:: AIM OF THE EXERCISE ::
Can you pull out every one of the items below and copy each line word for word, unchanged?

:: DATA IN THIS EXERCISE ::
◇ ◇ ◇ ◇ ◇ ◇ ◇

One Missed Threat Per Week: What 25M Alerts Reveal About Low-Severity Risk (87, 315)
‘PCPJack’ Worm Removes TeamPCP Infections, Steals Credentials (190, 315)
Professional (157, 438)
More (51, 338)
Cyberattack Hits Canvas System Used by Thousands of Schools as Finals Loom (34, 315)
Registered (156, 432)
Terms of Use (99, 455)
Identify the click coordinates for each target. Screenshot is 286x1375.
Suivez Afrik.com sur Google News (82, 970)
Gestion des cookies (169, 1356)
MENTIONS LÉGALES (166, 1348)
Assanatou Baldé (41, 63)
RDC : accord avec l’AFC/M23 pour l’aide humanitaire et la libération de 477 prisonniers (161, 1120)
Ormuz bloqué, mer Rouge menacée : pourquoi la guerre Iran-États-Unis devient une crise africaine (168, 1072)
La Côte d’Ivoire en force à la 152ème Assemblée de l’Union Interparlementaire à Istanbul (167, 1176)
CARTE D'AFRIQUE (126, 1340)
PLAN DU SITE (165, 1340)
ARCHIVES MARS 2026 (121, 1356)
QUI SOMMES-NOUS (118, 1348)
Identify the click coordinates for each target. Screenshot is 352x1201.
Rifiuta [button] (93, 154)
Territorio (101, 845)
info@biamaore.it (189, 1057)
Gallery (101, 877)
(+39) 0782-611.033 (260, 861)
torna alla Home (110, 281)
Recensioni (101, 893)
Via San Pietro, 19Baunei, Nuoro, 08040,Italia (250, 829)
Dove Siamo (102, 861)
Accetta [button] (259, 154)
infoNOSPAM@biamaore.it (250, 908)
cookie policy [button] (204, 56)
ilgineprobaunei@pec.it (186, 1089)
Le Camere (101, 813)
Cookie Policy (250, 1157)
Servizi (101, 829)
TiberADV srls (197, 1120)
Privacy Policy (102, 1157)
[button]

◇ ◇ ◇ ◇ ◇ ◇ ◇

:: EXPECTED ANSWER ::
One Missed Threat Per Week: What 25M Alerts Reveal About Low-Severity Risk (87, 315)
‘PCPJack’ Worm Removes TeamPCP Infections, Steals Credentials (190, 315)
Professional (157, 438)
More (51, 338)
Cyberattack Hits Canvas System Used by Thousands of Schools as Finals Loom (34, 315)
Registered (156, 432)
Terms of Use (99, 455)
Identify the click coordinates for each target. Screenshot is 286x1375.
Suivez Afrik.com sur Google News (82, 970)
Gestion des cookies (169, 1356)
MENTIONS LÉGALES (166, 1348)
Assanatou Baldé (41, 63)
RDC : accord avec l’AFC/M23 pour l’aide humanitaire et la libération de 477 prisonniers (161, 1120)
Ormuz bloqué, mer Rouge menacée : pourquoi la guerre Iran-États-Unis devient une crise africaine (168, 1072)
La Côte d’Ivoire en force à la 152ème Assemblée de l’Union Interparlementaire à Istanbul (167, 1176)
CARTE D'AFRIQUE (126, 1340)
PLAN DU SITE (165, 1340)
ARCHIVES MARS 2026 (121, 1356)
QUI SOMMES-NOUS (118, 1348)
Identify the click coordinates for each target. Screenshot is 352x1201.
Rifiuta [button] (93, 154)
Territorio (101, 845)
info@biamaore.it (189, 1057)
Gallery (101, 877)
(+39) 0782-611.033 (260, 861)
torna alla Home (110, 281)
Recensioni (101, 893)
Via San Pietro, 19Baunei, Nuoro, 08040,Italia (250, 829)
Dove Siamo (102, 861)
Accetta [button] (259, 154)
infoNOSPAM@biamaore.it (250, 908)
cookie policy [button] (204, 56)
ilgineprobaunei@pec.it (186, 1089)
Le Camere (101, 813)
Cookie Policy (250, 1157)
Servizi (101, 829)
TiberADV srls (197, 1120)
Privacy Policy (102, 1157)
[button]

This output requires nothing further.